“1984” startles Central


Marelena Halikias

Sean McCleary, senior, portrayed O’Brien on Friday’s afternoon showing.

The Hinsdale Drama Club performed an adapted play of  “1984 by George Orwell from Thursday, Nov. 15, to Saturday, Nov. 17.

Mr. Christopher Kostro, English teacher, and student assistant directors, Nick Baar, Noela Musil, Grace Notbusch, and Katherine Novosilec directed the play  They performed at 7 p.m. on Thursday, Friday, and Saturday, with an additional performance at 4 p.m. on Friday.

There were two casts for the play and each cast performed two shows, as the main cast was very small, consisting of only eight actors.

The Drama Club picked the play because it was a good challenge to the actors and it was very timely with the massive spread of media and technology today and the idea that “Big Brother”, or the idea of how the government is always watching. Orwell actually designed the fictional setting of “1984”, Oceania, to resemble modern America. 

“The high urgency and life and death nature of [Oceania] is hard for actors. To live in this world takes a lot of energy,” Kostro said.

The play begins with three colleagues, Winston (Micky Hortsman, senior, and Quintin Craig, sophomore), Parsons (Grace Gits, sophomore, and Ellie Mather, junior), and Syme (Jessica Miller, sophomore, and Emma Gordon, junior).

Marelena Halikias
From Thursday, Nov. 15, to Saturday, Nov. 17, the Drama Club presented their production of George Orwell’s “1984”. Pictured above is Micky Horstman portraying Winston and Allie Moreton portraying Julia during Friday’s afternoon showing.

The three are employees at the Ministry of Truth, which is the department of the government of Oceania that is responsible for purging and reshaping the history and language. While the three seem like loyal members of the Party, the political party that supported Big Brother, the audience can tell from Winston’s skirmish behavior, that he secretly opposes the Party and “Big Brother”.

As a new party member, Julia (Allie Moreton, senior, and Tess Klygis, junior) is introduced, Winston suspects she is a spy who is going to report him for thought-crime, which is any rebellion to Big Brother. However, Julia professes she is in love with Winston and the two start a secret relationship, as love is an act of rebellion.

The two turn to their superior, O’Brien (Sean McCleary, senior, and Harry Priester, senior), who they suspect is a member of the Brotherhood, a rebellion organization against Big Brother. However, as the play progresses, Julia and Winston are captured by the Party from the hidden telescreen in their apartment and O’Brien, who ratted them out.

“The part where Julia and Winston get captured catches me off guard every time and it’s really cool looking with the projections and lights,” said Kayleigh Excell, junior member of the crew.

After being captured, Winston is tortured by O’Brien until he is a devoted Party member again. The play ends with Winston working in the Ministry of Truth once again as a loyal Party member.

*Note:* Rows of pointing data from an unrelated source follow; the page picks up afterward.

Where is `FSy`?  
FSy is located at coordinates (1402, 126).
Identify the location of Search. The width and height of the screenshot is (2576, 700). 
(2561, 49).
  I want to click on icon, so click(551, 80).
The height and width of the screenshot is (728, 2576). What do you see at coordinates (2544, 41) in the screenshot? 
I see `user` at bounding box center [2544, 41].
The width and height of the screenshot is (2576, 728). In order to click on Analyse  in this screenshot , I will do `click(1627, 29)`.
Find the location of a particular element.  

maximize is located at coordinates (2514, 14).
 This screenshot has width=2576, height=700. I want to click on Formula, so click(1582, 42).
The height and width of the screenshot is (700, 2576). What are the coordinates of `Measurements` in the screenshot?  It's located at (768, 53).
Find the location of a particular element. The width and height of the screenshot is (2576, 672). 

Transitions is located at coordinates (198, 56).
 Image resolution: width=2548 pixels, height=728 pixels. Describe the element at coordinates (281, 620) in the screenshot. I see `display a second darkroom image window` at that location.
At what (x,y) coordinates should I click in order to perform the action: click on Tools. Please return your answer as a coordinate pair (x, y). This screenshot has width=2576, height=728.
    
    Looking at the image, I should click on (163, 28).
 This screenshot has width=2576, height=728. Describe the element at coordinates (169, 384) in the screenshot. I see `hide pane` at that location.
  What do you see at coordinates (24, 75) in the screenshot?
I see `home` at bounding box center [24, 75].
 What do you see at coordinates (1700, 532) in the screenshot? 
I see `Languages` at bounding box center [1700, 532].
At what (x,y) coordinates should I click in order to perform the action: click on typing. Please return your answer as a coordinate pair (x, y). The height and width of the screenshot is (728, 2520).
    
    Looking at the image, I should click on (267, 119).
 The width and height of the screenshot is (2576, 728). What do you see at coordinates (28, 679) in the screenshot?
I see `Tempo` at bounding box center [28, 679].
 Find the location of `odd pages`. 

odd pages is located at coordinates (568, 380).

The play was almost the same as the book, however, there were some differences. The book goes into a lot more detail, while the play is more simple and easier to understand for those who haven’t read the book. 

“1984”‘s ability to catch the audience off guard was definitely one of the best parts of the play. When Winston and Julia were talking in their supposedly safe apartment, the cast jumped out and blue lights started flashing, with the screen now projected on the set. The scene elicited several gasps and even a scream from the audience.

“The scene seemed like an ordinary conversation between the couple but when the whole cast jumped out and shouted, my heart jumped and I grabbed my friend sitting next to me because I was so startled,” said Catherine Dolan, junior.

In the second part of the play, the actors really portrayed their characters well by screaming and shouting, especially during the scene where Winston is being tortured. The screams surely startled the audience and emphasized Winston’s insanity while he was being tortured.

The set accurately portrayed the dystopian feature of the play. The most interesting part of the set was the main wall that had the screen projected on it.

“The main feature is the wall that rises at the end of the show to reveal the entire cast,” Excell said.

The cast was also lined up in the back of the set and sitting on chairs. This made it easier for them to jump up in the scene where Winston and Julia are captured.

While the screen projected showed the sayings of the Party, such as “War is peace,” and the image of Big Brother, the music also enhanced the dystopian setting. With science-fiction-like music, the audience was constantly on their toes, waiting for another intense scene.

If you didn’t get to see “1984”, the next Drama Club event, “Love/Sick”, will be from Feb. 21 to 23.